▶ Task requirements
Where the records hold the string "picker", show the whole line it sits on.

[Records for the task Boundary: Start]

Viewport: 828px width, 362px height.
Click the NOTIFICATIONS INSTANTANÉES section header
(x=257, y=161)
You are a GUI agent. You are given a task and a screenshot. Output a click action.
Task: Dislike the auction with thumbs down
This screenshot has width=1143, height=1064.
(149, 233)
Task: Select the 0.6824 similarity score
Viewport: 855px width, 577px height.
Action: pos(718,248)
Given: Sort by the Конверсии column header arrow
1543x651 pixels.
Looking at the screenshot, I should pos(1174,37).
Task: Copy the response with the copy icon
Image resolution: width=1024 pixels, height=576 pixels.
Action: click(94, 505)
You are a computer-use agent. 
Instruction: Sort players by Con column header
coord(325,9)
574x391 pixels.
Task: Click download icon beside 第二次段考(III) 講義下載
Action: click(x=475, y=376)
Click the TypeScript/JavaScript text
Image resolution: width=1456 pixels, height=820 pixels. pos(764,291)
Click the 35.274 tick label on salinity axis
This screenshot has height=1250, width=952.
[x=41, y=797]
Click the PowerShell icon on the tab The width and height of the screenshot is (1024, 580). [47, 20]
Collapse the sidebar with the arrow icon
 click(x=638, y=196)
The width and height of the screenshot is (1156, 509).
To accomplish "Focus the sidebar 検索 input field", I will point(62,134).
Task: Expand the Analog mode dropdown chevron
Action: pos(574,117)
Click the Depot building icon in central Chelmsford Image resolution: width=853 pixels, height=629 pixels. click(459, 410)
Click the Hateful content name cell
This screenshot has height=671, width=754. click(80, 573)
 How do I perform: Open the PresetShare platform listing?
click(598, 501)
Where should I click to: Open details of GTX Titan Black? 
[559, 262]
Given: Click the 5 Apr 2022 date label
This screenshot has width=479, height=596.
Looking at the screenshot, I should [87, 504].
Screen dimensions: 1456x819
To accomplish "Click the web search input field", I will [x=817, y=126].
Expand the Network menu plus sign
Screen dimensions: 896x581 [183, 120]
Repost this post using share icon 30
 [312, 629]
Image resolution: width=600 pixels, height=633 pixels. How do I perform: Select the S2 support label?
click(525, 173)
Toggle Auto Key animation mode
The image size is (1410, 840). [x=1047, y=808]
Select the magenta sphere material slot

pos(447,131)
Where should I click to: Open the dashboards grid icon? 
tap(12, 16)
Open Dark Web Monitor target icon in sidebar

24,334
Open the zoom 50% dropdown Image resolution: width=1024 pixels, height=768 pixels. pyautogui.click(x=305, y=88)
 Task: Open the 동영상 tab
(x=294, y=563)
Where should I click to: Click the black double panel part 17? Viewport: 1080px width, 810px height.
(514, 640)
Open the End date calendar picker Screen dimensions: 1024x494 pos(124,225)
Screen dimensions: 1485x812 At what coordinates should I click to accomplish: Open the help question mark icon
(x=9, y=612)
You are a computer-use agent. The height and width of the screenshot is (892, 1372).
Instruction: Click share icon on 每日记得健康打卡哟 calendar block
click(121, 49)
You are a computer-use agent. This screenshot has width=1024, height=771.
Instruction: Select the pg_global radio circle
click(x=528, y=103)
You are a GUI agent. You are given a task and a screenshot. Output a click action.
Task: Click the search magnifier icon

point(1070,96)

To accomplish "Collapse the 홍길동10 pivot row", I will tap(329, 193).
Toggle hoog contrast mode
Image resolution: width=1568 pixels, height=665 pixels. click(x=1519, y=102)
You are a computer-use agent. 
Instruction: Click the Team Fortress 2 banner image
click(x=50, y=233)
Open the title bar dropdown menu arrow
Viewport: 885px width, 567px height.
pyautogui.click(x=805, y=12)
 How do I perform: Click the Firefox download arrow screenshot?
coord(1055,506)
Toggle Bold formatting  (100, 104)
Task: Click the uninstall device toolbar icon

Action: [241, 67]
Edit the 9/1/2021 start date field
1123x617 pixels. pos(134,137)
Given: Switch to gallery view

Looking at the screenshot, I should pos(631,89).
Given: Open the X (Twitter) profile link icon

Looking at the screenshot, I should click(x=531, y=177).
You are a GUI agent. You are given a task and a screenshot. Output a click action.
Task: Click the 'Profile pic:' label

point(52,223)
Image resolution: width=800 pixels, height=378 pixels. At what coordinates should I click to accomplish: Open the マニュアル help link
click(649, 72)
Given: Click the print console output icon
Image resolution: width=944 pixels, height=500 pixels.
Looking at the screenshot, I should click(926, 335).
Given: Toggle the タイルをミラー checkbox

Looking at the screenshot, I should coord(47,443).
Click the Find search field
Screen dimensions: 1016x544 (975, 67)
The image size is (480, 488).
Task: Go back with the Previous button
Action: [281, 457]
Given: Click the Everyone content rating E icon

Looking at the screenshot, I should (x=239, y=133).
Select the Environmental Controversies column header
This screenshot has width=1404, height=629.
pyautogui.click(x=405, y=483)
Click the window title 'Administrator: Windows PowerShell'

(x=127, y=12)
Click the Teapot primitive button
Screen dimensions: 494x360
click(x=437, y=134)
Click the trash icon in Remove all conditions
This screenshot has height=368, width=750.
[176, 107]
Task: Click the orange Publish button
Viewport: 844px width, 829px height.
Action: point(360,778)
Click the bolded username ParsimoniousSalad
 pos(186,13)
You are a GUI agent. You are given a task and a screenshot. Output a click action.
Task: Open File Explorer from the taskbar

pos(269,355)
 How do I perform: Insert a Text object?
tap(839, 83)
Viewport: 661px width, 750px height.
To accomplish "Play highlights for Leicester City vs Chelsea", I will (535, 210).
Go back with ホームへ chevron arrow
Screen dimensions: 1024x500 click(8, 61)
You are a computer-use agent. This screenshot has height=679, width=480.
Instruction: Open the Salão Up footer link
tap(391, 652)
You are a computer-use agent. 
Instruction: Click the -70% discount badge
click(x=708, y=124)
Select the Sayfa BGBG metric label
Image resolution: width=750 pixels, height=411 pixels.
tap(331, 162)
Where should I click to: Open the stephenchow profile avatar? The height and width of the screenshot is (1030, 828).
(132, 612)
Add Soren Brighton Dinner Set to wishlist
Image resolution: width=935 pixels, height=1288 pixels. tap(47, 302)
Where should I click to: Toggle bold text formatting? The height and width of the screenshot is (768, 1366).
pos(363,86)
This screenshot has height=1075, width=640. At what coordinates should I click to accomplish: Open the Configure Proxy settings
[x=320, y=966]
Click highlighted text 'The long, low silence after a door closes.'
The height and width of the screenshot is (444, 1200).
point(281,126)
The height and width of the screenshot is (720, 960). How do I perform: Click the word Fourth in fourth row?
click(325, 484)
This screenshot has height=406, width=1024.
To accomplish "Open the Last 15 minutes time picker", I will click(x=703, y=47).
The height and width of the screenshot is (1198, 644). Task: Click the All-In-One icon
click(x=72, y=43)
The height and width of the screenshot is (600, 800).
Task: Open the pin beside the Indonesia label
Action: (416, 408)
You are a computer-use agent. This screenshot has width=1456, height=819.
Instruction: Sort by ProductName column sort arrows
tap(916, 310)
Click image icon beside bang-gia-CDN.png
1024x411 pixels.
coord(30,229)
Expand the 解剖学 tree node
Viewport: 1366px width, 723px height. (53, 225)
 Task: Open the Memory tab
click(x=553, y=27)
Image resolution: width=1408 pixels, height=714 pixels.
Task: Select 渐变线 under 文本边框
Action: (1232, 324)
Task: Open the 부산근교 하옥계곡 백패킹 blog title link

[Records for the task Boundary: End]

▶ Problem solution
Open the End date calendar picker Screen dimensions: 1024x494 pos(124,225)
To accomplish "Open the Last 15 minutes time picker", I will click(x=703, y=47).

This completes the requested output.